__FRAGMENTO EXTRAÍDO__.
·····

Los vídeos, algunos borrados y otros viralizados hasta números que marean, se mueven entre la denuncia y la autopromoción. En ocasiones se presentan como una forma de justicia poética frente al abuso del consumidor occidental. Otras, como una burla directa a las políticas de Trump. Pero lo más significativo no es la veracidad de los contenidos —que en muchos casos es dudosa—, sino la velocidad con la que el público ha querido creerlos.
Esa corriente de contenido en TikTok asegura estar “exponiendo” la cadena de producción oculta del lujo. Operarios, dueños de fábricas y blogueros chinos comparten clips donde afirman que artículos de marcas como Miu Miu, Gucci o Louis Vuitton se fabrican en las mismas plantas que producen para firmas menores, pero a una fracción del precio. El hashtag #Chinamanufacturer acumula decenas de miles de publicaciones; una cuenta llamada Senbags2 —desactivada tras alcanzar los diez millones de visualizaciones— sostenía que el 80% de los bolsos de lujo se hacen en China. En los comentarios, los usuarios no solo celebraban el hallazgo: compartían nombres de fábricas y ofrecían enlaces para comprar directamente desde allí.
El mercado del lujo atraviesa una crisis de ventas motivada, en parte, por otra de legitimidad. La narrativa aspiracional que durante décadas sostuvo a las grandes casas —calidad, artesanía, exclusividad— se resquebraja en el momento en que una fábrica anónima en Guangdong muestra que puede producir “el mismo bolso” por una fracción del precio. Y aunque muchas de estas piezas son falsificaciones, su existencia refuerza una sospecha que ese cliente que no pertenece al 1% más rico ya albergaba: los márgenes de beneficio del lujo no se justifican por los costes reales de producción.

·····

__INSTRUCCIÓN DE TRABAJO__.
Según el fragmento sobre el lujo y TikTok, ¿qué porcentaje de los bolsos de lujo afirmaba la cuenta Senbags2 que se hace en China?

__DATOS PROPORCIONADOS__.
·····

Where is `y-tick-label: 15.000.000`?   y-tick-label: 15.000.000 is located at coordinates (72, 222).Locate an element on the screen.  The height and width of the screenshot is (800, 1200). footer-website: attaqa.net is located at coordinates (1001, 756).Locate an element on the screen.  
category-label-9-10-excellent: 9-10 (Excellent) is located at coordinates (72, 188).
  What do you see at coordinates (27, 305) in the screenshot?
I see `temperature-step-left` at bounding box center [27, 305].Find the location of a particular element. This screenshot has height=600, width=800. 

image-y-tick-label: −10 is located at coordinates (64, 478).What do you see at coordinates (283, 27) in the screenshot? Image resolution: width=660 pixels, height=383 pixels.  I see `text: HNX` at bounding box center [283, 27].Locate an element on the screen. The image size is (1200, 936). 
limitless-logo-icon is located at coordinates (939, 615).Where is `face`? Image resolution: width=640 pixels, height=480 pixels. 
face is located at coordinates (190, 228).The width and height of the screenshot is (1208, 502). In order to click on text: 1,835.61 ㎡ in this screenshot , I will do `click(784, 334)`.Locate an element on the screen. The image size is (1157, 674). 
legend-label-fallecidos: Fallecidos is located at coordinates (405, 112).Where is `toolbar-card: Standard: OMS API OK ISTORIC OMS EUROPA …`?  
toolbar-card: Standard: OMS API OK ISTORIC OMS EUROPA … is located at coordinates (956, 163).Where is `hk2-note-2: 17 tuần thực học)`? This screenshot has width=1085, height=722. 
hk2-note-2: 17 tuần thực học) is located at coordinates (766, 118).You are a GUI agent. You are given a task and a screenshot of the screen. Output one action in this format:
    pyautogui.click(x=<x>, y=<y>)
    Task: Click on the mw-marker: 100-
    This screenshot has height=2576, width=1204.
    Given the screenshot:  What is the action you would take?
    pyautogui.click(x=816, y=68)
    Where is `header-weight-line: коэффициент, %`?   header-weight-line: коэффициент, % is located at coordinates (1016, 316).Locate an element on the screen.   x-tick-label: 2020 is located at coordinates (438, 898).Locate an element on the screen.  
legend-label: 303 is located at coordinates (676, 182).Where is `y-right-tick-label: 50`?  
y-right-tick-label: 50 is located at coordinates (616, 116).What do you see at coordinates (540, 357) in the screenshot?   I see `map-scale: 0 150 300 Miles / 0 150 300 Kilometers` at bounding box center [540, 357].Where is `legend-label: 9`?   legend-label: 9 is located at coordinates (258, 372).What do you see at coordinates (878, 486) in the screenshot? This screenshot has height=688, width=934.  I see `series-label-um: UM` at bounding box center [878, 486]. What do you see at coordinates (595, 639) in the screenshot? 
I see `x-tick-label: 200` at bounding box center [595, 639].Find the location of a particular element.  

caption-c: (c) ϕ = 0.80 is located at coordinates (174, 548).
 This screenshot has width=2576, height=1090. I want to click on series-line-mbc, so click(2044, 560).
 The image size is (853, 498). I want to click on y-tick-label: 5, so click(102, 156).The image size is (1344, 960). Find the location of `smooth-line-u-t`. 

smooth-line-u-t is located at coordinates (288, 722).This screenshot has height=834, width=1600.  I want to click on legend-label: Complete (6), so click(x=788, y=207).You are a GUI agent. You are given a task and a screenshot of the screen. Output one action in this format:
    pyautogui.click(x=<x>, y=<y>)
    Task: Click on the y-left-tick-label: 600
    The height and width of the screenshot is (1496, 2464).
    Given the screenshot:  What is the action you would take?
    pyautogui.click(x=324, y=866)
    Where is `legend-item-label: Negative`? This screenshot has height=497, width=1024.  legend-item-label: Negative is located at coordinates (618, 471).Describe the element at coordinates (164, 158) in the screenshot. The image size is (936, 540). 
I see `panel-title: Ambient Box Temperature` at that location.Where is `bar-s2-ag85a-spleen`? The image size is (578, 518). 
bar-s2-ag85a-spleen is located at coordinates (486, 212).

·····

__RESULTADO__.
El 80%.